FiGa/Br, the Brazilian operation of Miami-based FiGa Films, will bring on to the market at Rotterdam “A cidade onde envelheco” (Where I Grow Old), the first fiction feature from Brazil’s Marilia Rocha which is backed by both the Tribeca Film Institute and the Berlinale’s World Cinema Fund.
The latest movie from Rocha, co-founder of Belo Horizonte’s Teia, one of Brazil’s most prominent regional film collectives, of which she was a member for 10 years, “Where” will world premiere in main competition at Rotterdam on Feb. 4 – where it is one of just eight contenders – then segue to a screening at Berlin’s European Film Market.
Informed by the actors’ own life experiences – Francisca Manuel, who plays one of the co-leads, moved to Brazil between 2011-12, “Where I Grow Old” turns on the halting bonding between two Portuguese women, Francisca, who has moved to Brazil’s Belo Horizonte a while back, and the far more effervescent Teresa, an acquaintance from her life back in Portugal, who turns up, also looking to create a new life in Brazil.
Francisca is near turning 30. Teresa’s arrival makes Francisca homesick and sharpens her sense that she must make a decision: Where does she really want to carve out a life for herself? Should she stay or should she go?
Francisca Manuel is a Lisbon-based director and film-video co-worker currently studying a master’s degree at Lisbon U. Elizabete Francisca , who plays Teresa, works as a artistic collaborator, dancer and performer with Vera Mantero, Loic Touze and Mark Tompkins. Her own creations have been staged in France, Belgium and Austria.
A partner at Anavilhana, along with producer Luana Melgaço and fellow director Clarissa Campolina , co-helmer of “Swirl,” Rocha is best known as an award-winning documentary filmmaker, helming 2005’s “Aboio,” 2008’s “Acacio” and 2009’s “A falta que me faz.” Still young, she has already been the subject of a retrospective at Switzerland’s Visions du Reel, one of Europe’s best-known docu fests.
In “Where I Go Old,” she brings a documentary filmmaker’s instincts – the use of non-pro actors, medium shots which revels daily scenes on the streets of Belo Horizonte, discovering it for world audiences, a sense of going with the flow of scenes – with a fiction film which, nevertheless, addresses large subjects: “Inverse” immigration of Europe’s new poor to Latin America; the Brazil/Portugal culture clash; the challenge of taking large decisions about life when the world and relationships seem so much in flux. “The film is all staged by non-actors who mix their own life experiences with those lived by the characters they play. It is a co-operative creation process, which began in research and was intensified by improvisation during the shoot, mixing real people and experiences to a fictional narrative thread,” Rocha has noted.

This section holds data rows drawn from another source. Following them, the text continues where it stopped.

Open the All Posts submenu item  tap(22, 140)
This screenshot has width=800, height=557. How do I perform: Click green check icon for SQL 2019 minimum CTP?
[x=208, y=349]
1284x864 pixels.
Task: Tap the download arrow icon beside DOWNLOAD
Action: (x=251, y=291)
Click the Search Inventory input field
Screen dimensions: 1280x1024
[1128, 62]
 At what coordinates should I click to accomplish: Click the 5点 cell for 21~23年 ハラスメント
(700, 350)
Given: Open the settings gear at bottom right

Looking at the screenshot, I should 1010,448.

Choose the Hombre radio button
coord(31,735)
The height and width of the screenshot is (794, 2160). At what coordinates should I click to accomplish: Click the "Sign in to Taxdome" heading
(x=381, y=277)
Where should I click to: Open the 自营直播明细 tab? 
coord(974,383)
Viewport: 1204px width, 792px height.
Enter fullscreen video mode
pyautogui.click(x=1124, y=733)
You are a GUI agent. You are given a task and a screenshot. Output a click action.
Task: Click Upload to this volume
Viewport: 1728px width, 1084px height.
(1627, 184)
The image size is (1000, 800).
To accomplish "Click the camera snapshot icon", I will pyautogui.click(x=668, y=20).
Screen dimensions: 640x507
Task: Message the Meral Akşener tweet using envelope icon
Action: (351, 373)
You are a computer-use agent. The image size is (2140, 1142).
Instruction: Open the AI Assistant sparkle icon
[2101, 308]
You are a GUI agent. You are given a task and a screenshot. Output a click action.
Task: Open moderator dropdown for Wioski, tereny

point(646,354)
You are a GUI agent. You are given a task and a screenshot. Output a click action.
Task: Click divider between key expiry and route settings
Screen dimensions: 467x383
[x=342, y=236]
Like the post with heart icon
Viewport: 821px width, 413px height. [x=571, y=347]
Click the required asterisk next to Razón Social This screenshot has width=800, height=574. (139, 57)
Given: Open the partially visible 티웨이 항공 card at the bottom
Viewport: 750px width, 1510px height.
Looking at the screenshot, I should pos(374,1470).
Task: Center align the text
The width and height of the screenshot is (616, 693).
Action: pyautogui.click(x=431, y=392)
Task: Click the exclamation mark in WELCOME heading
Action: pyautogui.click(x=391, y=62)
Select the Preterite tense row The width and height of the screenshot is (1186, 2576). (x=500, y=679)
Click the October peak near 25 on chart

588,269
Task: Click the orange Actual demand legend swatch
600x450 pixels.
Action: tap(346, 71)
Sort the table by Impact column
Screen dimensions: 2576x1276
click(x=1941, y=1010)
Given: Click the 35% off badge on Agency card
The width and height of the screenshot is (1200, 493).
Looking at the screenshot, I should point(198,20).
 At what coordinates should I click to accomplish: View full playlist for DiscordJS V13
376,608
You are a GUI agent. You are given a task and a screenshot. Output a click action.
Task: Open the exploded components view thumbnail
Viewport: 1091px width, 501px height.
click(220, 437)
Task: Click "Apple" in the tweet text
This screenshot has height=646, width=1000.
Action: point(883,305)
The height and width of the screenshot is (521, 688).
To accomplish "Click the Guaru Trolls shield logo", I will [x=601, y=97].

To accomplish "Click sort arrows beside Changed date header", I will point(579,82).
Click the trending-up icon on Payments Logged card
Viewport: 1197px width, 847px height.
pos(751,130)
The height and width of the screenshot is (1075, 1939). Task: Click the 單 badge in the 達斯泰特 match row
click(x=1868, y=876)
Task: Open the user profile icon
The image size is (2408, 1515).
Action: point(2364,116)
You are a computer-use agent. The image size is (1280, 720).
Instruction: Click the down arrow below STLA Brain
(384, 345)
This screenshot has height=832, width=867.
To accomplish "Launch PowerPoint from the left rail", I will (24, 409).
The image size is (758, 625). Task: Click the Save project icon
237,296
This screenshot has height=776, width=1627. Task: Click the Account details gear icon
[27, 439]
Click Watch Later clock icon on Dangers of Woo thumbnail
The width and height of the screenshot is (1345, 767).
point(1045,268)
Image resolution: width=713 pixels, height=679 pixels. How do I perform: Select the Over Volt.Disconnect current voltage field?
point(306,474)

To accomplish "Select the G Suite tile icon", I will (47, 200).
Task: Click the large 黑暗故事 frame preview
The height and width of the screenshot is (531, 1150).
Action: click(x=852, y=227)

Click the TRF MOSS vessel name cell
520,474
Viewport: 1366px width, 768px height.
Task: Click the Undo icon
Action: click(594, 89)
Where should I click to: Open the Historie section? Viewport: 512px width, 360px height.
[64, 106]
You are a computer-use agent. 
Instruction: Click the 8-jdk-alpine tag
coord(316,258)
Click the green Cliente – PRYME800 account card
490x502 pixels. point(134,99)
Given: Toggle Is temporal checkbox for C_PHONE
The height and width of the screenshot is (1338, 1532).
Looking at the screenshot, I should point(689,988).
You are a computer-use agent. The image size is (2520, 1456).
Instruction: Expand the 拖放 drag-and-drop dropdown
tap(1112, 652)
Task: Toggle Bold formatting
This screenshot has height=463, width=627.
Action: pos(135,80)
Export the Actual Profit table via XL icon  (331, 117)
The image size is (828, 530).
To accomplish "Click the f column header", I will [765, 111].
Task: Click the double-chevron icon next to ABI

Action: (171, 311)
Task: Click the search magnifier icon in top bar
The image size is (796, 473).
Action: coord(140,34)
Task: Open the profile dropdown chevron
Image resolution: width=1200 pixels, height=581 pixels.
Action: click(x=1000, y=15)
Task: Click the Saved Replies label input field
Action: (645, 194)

She went in: “What is at stake is the tension between a foreign and a local viewing about Brazil. The personal dramas of Teresa and Francisca end up translating into a larger movement that embraces the historical and symbolic relations between Brazil and Portugal.”
“Where I Grow Old” is co-produced by Anavilhana’s Melgaco, who produced “Swirl” and will attend the 2016 Berlinale talents, and Joao Matos at Lisbon’s Terratreme.
Run by Sandro Fiorin and Alex Garcia, FiGa Films’ industry role on “Where” went far further than just sales and representation with FiGa connecting the producers and sourcing a Bloomberg Fellowship from the Tribeca Film Institute as well as Berlinale World Cinema Fund support.
“Where I Grow Old” screened in rough cut at France’s 2015 Toulouse CineLatino Fest Films in Progress.